_HOW TO COMPLETE THIS TASK_: What you should end up with is an exact copy of the lines from the one holding "Given: Click the Facebookを検索 search field" through the last line of the entries below, both included, and nothing else; leave every picture out.

[Saved entries]

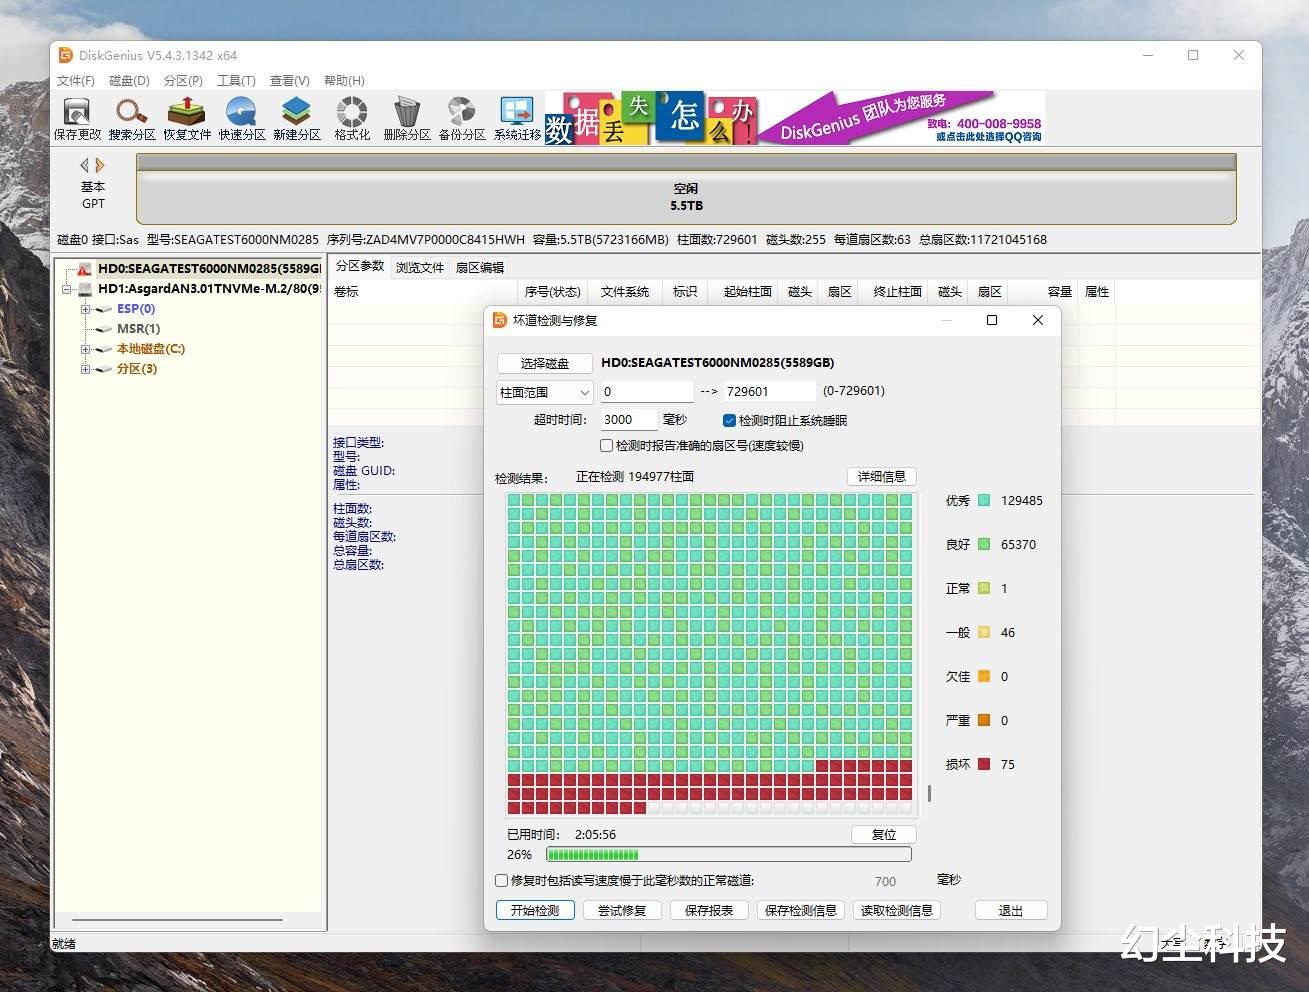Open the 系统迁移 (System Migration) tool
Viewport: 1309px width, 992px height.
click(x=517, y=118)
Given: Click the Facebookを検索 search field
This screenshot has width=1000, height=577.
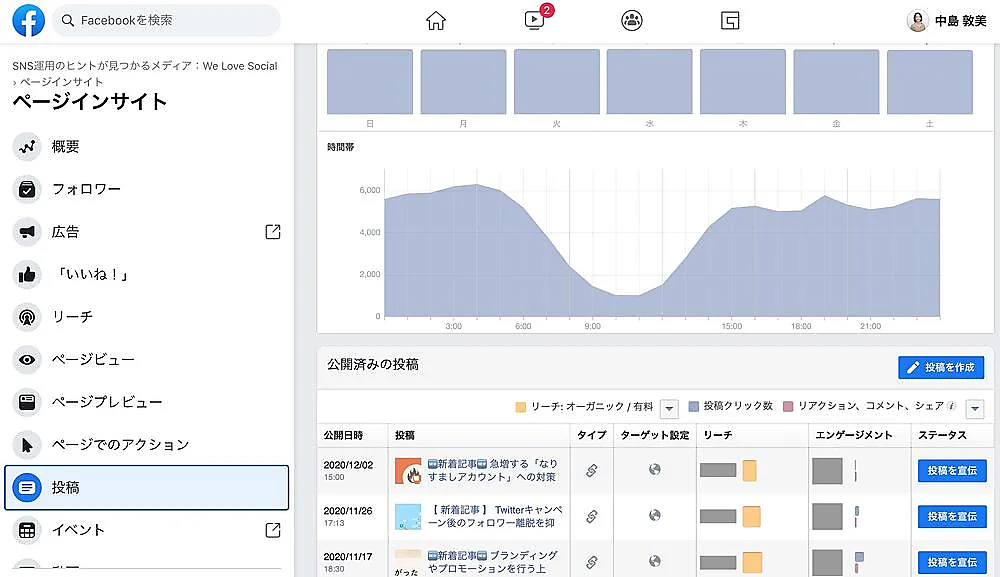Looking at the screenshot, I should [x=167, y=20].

_SOLUTION FOR THIS PROBLEM_:
Given: Click the Facebookを検索 search field
This screenshot has width=1000, height=577.
Looking at the screenshot, I should [x=167, y=20].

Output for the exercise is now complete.